「逆、逆、逆!」すかさず川島が割り込んでくる。

 このとき通訳さんは、これまでのようにジョンヒョプに耳打ちするのではなく、スタジオに向けて訳を伝えている。これは「韓国語が聞こえたから訳さなきゃ」と「でも韓国語だからジョンヒョプには伝わってるよね」という状況が同時に訪れたことで、反射的にハッキリと発声している。通訳さんにとっては自分の仕事を全うしただけだが、この発声がコント的にいえば「ボケを張る」ことになってしまった。盛田の演出によって極限まで緊張感が高まったシーンで、絶対にボケるはずのない人がボケているのだ。

 盛田のアドリブと通訳さんの職能によって、誰も想定してなかった「緊張と緩和」が生じた。

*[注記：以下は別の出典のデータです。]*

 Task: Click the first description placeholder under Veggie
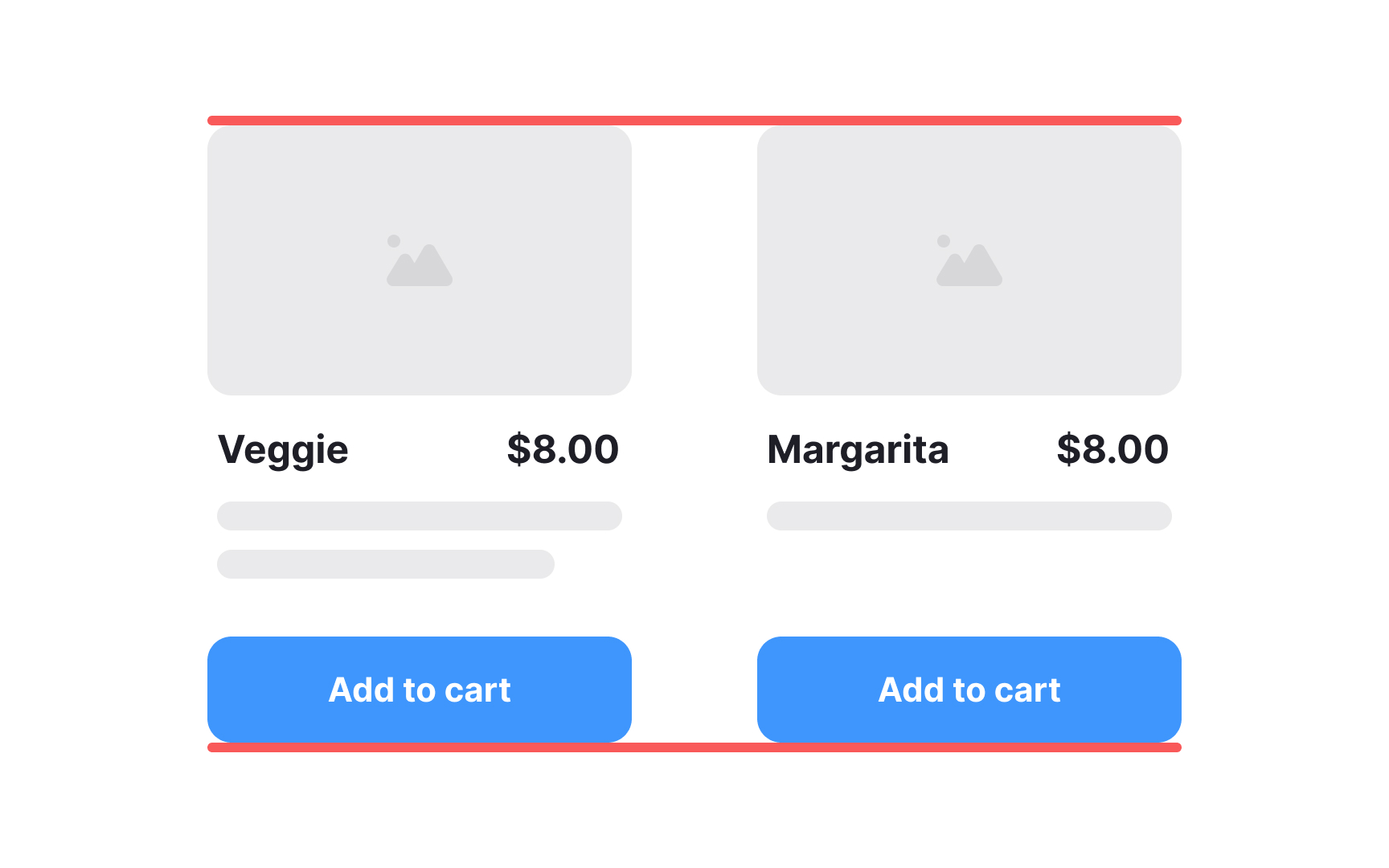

これが最初の爆発だった。

「誰や、いつ仕込んだこれ!」川島が声を荒げる。楽しいときの川島だ。

 そして、スタジオが爆笑に包まれる中、盛田は表情を崩さない。今の盛田は「イメージダイブ」の専門家であって、偶発的に発生した新喜劇のような状況に笑ってはいけない立場だ。ここで盛田が緊張感を保ったことで、容易に空気がリセットされることになる。